Requirement – Below are entries. Reproduce exactly the lines between the line holding "Image resolution: width=542" and the line holding "Task: Click the orange 敌对 bar", inclusive, and only those.

Input for this task –
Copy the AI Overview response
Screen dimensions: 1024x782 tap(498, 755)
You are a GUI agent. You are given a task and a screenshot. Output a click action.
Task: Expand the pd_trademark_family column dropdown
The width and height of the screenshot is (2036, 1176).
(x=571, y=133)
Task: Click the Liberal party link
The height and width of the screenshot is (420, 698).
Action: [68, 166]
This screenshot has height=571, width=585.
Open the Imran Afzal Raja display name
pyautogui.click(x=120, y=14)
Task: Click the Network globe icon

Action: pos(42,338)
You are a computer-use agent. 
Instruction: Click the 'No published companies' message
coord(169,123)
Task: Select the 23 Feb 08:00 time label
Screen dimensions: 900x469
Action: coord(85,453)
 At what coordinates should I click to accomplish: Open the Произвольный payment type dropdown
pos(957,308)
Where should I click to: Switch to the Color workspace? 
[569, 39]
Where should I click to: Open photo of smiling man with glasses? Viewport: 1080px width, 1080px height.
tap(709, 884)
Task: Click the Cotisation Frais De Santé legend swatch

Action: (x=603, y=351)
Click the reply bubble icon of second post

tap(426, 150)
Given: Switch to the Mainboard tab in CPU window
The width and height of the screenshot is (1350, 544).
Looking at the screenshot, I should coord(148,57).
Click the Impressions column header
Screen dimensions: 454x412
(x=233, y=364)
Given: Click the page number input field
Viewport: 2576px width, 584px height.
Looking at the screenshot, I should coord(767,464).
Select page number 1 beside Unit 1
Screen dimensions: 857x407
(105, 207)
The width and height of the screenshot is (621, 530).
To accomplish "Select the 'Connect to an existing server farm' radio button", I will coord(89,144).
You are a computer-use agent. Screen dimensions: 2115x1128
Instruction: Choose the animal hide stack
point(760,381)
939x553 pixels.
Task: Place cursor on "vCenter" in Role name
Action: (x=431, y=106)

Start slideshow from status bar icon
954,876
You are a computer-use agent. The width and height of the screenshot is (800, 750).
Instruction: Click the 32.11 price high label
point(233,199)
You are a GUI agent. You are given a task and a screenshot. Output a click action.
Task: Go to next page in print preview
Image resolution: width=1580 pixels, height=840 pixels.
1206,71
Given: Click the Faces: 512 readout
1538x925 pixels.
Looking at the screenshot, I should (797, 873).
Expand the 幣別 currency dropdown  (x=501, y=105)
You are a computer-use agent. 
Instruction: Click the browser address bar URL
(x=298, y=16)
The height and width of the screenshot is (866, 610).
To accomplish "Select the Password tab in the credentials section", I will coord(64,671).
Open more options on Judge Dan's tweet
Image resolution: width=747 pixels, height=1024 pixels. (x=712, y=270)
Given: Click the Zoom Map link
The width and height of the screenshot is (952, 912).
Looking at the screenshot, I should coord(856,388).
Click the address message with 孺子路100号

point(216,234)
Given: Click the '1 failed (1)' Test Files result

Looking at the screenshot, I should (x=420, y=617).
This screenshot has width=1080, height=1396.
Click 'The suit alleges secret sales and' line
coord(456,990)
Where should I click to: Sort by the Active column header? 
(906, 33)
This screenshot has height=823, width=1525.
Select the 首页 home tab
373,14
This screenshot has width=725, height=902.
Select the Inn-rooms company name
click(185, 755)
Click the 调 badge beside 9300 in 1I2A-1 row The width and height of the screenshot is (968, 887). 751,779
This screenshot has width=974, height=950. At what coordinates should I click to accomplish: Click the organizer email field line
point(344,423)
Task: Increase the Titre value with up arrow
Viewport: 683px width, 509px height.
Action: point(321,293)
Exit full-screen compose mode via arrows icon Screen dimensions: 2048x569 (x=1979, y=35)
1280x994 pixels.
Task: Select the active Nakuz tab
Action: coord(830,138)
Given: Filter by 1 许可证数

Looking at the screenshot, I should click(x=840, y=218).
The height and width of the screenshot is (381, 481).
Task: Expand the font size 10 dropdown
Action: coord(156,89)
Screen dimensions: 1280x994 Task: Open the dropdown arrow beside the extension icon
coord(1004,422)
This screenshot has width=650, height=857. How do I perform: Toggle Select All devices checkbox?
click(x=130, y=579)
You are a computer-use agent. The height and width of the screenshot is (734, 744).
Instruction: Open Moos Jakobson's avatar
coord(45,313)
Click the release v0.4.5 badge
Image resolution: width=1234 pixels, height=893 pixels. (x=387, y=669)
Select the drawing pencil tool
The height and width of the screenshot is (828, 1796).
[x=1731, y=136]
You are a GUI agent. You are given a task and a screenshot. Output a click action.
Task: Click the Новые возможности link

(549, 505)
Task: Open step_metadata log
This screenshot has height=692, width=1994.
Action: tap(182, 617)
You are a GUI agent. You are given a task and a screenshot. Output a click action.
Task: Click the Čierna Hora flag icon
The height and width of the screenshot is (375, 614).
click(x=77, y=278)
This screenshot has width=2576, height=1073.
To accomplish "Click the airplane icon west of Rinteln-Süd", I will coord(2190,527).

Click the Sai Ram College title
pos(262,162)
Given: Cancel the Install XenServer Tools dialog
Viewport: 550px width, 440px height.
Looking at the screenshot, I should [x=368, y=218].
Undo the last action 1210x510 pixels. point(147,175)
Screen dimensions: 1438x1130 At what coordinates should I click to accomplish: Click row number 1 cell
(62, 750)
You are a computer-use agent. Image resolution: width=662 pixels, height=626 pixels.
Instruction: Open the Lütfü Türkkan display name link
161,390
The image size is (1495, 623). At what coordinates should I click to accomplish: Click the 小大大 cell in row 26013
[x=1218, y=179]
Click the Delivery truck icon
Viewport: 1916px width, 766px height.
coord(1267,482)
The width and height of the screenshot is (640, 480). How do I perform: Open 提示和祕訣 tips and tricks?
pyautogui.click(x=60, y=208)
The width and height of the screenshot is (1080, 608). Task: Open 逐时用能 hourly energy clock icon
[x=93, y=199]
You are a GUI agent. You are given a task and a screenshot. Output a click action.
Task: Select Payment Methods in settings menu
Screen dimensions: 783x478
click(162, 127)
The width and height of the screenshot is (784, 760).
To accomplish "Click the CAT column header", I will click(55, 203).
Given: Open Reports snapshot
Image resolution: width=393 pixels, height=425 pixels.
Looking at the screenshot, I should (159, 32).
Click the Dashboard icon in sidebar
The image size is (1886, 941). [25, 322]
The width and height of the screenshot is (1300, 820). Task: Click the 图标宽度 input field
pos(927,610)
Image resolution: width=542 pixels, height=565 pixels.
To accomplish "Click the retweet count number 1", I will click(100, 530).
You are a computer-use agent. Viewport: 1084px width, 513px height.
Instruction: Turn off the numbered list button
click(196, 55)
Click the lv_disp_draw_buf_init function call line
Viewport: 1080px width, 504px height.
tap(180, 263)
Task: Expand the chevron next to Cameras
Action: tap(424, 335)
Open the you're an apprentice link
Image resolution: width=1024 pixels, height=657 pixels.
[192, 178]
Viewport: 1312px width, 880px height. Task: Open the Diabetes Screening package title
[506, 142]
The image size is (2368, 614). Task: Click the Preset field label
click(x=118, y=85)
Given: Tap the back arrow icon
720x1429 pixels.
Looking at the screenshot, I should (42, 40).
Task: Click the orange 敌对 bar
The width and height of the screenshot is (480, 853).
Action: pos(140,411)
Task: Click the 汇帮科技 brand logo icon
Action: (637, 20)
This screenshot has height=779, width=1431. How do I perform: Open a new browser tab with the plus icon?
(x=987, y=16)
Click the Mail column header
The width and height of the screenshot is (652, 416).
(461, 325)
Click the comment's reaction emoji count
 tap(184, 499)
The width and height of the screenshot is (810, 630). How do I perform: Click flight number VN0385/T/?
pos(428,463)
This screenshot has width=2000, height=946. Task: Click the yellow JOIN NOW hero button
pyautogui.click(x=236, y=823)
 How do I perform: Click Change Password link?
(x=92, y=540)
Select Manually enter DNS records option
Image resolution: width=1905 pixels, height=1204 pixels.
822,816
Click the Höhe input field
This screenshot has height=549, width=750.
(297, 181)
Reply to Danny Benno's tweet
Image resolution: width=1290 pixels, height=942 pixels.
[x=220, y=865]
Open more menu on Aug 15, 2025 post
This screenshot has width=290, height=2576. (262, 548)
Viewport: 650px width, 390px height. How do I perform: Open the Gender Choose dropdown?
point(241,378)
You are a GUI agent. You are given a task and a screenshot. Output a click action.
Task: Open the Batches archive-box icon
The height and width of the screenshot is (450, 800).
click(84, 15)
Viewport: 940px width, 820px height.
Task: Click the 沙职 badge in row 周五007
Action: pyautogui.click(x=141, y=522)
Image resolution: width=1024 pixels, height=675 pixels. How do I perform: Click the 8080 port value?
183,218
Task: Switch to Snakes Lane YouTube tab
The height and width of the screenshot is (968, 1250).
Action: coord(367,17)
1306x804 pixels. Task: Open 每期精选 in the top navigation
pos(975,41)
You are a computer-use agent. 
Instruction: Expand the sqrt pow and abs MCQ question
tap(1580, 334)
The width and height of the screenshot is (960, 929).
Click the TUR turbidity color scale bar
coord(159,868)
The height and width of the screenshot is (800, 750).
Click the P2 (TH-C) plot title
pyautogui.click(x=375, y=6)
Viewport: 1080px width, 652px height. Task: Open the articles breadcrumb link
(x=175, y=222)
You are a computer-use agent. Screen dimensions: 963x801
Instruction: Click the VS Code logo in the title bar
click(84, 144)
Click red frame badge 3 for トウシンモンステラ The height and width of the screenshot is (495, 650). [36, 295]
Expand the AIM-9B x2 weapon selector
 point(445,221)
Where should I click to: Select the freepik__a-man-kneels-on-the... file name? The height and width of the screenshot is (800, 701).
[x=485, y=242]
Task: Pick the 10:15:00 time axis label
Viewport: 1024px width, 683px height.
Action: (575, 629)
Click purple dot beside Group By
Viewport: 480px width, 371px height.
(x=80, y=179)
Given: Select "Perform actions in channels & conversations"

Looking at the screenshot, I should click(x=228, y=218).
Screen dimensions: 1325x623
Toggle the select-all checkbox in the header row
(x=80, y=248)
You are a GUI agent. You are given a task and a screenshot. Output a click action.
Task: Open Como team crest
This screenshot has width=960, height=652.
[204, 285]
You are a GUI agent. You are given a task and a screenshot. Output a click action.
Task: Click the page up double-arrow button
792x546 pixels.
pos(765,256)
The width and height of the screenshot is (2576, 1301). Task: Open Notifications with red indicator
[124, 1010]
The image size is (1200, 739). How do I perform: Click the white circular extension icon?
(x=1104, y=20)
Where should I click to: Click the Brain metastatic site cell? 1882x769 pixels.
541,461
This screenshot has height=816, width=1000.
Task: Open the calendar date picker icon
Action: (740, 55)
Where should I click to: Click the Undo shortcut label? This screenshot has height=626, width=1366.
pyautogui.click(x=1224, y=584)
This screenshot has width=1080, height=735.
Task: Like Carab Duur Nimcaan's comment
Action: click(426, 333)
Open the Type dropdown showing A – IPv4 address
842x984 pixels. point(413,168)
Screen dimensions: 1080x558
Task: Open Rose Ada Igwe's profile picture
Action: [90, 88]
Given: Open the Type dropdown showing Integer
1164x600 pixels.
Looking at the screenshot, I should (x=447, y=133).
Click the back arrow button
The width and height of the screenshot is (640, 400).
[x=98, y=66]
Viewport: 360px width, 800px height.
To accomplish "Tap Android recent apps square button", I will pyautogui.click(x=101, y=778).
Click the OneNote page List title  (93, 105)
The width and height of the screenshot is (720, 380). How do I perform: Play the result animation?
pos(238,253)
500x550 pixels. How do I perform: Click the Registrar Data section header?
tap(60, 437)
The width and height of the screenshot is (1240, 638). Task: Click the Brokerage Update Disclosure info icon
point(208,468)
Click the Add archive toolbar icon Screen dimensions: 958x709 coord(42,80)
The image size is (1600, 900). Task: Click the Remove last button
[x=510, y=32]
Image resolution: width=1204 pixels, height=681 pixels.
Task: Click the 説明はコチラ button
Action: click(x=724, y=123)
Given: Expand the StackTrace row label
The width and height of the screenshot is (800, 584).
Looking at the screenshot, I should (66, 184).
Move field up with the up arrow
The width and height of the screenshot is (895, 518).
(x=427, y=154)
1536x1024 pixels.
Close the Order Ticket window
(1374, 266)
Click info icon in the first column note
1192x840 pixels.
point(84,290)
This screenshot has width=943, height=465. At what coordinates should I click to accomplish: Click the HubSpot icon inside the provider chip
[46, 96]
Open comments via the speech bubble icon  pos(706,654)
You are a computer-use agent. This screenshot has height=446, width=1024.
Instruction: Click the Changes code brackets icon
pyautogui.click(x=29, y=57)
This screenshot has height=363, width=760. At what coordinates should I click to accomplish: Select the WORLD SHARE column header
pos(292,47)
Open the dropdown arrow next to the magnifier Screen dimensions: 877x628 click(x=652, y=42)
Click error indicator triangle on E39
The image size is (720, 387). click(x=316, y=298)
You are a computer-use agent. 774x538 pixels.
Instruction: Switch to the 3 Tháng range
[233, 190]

Solution for this task –
Image resolution: width=542 pixels, height=565 pixels.
To accomplish "Click the retweet count number 1", I will click(100, 530).
You are a computer-use agent. Viewport: 1084px width, 513px height.
Instruction: Turn off the numbered list button
click(196, 55)
Click the lv_disp_draw_buf_init function call line
Viewport: 1080px width, 504px height.
tap(180, 263)
Task: Expand the chevron next to Cameras
Action: tap(424, 335)
Open the you're an apprentice link
Image resolution: width=1024 pixels, height=657 pixels.
[192, 178]
Viewport: 1312px width, 880px height. Task: Open the Diabetes Screening package title
[506, 142]
The image size is (2368, 614). Task: Click the Preset field label
click(x=118, y=85)
Given: Tap the back arrow icon
720x1429 pixels.
Looking at the screenshot, I should (42, 40).
Task: Click the orange 敌对 bar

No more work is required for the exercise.